- Born: 1 January 1771 Malcesine, Republic of Venice (later the Italian Republic)
- Died: 23 August 1832 (aged 61) Paris, France
- Occupations: Translator, poet, linguist
- Known for: Italian–French dictionary, translations of Boileau

= Antonio Buttura =

Italian–French translator and writer (1771–1832)

Antonio Buttura (1771 – 23 August 1832) also known in France as Antoine Buttura was an Italian-born translator, linguist, and writer who became a French citizen. He was known for his bilingual Italian French works and for introducing major French classical literature to an Italian readership.

==Biography==
Antonio Buttura was born in the town of Malcesine on the eastern shore of Lake Garda, during the final years of the Republic of Venice. A priest by training he became involved in literary work and translation during a period of growing Franco-Italian cultural exchange in the early 19th century.

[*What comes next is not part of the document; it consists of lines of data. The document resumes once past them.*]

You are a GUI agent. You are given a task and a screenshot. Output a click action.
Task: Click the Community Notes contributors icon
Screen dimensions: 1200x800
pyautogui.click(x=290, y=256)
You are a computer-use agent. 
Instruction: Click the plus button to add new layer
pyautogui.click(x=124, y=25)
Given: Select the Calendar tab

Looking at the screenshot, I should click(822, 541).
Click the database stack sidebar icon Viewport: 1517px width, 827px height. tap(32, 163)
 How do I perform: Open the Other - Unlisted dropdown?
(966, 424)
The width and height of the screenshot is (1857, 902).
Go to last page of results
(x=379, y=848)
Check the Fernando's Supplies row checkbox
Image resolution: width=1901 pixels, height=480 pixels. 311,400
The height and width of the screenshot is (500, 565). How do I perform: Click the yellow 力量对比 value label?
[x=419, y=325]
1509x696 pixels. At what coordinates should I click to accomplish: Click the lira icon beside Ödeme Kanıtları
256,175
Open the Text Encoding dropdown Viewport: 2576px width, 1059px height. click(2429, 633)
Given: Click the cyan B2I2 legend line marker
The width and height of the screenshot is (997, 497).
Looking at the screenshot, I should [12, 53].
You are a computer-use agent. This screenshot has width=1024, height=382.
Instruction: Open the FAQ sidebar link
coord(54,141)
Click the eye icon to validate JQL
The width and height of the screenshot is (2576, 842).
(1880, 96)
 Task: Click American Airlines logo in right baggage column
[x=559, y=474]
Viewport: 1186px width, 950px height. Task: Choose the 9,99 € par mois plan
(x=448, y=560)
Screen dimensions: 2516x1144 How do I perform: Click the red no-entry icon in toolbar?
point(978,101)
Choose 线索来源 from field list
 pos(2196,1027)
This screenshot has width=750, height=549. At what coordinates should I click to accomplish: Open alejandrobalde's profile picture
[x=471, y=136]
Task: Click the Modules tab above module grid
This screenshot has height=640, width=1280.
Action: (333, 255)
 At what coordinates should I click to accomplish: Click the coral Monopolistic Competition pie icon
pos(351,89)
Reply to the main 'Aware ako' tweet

After the fall of Venice he moved to France and naturalized as a French citizen where he continued publishing linguistic and literary texts until his death in Paris in 1832.

==Role during the Napoleonic period==
Buttura supported the reforms and ideals of the Napoleonic era and served briefly in clerical-administrative posts within the restructured governments of Northern Italy. After moving to Paris, he was part of a circle of intellectuals translating works and fostering literary diplomacy between France and Italy.